Anzeichen für eine Erkrankung sind ein gestörtes Allgemeinbefinden mit hohem Fieber. Die Tiere sterben innerhalb von einem bis drei Tage. Auch Feldhasen sind von dem Virus betroffen. Auf Menschen und andere Haustiere wird die Krankheit nicht übertragen. Es wird Kaninchenhaltern geraten, die die Tiere vor Insekten zu schützen und wenn möglich im Haus zu halten. Damit ist auch der Kontakt zur Wildpopulation vermieden. Außerdem sollte kein Grünfutter geschnitten oder anderes bodennahes Futter gegeben werden. 1984 trat die bis dahin nicht bekannte Erkrankung erstmals bei Haus- und Farmkaninchen in der Volksrepublik China auf, die aus Deutschland stammten. Sie verbreitet sich seitdem weltweit. Das Virus wurde vermutlich durch Zuchttiere und importiertes Kaninchenfleisch und Kaninchenwolle eingeschleppt.

Im Landesverband gibt es derzeit 2.500 Mitglieder mit rund 30.000 Tieren. Laut Hennings sind bis zu 1.000 Kaninchen bekanntermaßen bereits an RHD2 verendet. Der Vorsitzende vermutet, dass die Dunkelziffer viel höher ist. Denn tote Tiere müssten nicht gemeldet werden. RHD2 fällt demnach nicht unter die strengen Bestimmungen der Seuchenverordnung. Daher sind weder Erkrankungen noch Todesfälle anzeigepflichtig.
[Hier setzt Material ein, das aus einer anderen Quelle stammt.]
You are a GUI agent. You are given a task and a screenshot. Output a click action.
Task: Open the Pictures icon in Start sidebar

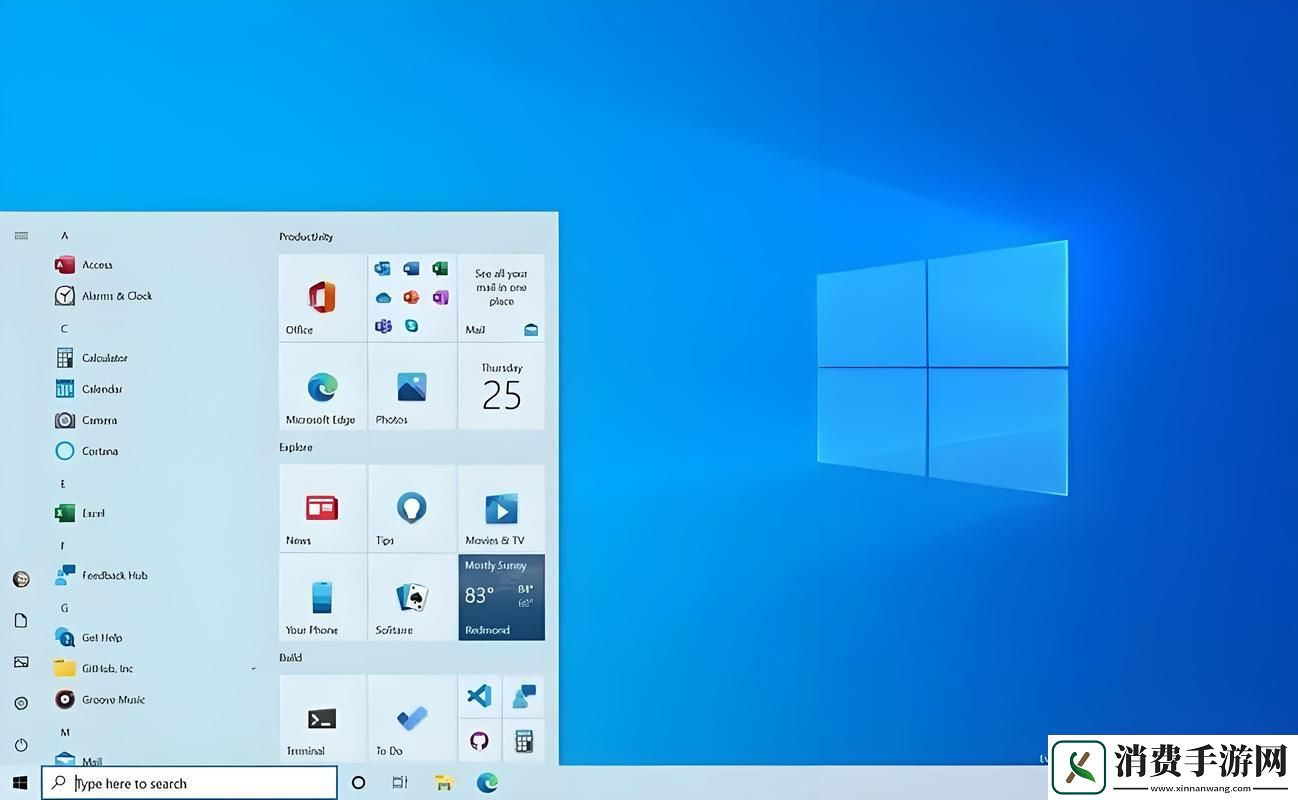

Vor diesem Hintergrund weist Amtstierärztin Andrea Krüger auch darauf hin, nur Empfehlungen geben und keine strengeren Quarantäne-Maßnahmen einleiten zu können.

Mobiler Impf-Doktor unterwegs

Der Weißenfelser Kreisverbandchef Henseleit hat seine Tiere mit einem behördlich zugelassenen deutschen Impfstoff impfen lassen. Bei einem Tierbestand von hundert Kaninchen koste dies etwa 500 Euro. Die Impfung gewähre aber keinen vollständigen, sondern einen nur 91-prozentigen Schutz.

Hundertprozentigen Schutz soll dagegen ein französisches Impfmittel leisten. Es ist derzeit zwar noch nicht in Deutschland zugelassen. Der Tierschutzbeauftragte des Kaninchenzüchter-Landesverbandes, Tierarzt Toni Ferchland, hat beim Landwirtschaftsministerium nun aber eine Ausnahmegenehmigung erwirkt. Der Verband hat in den kommenden Wochen eine Sammelaktion geplant. Der Tierarzt fährt dabei zu den Ställen der Besitzer, die eine Impfung beantragt haben. Anträge können beim Verband im Internet heruntergeladen werden.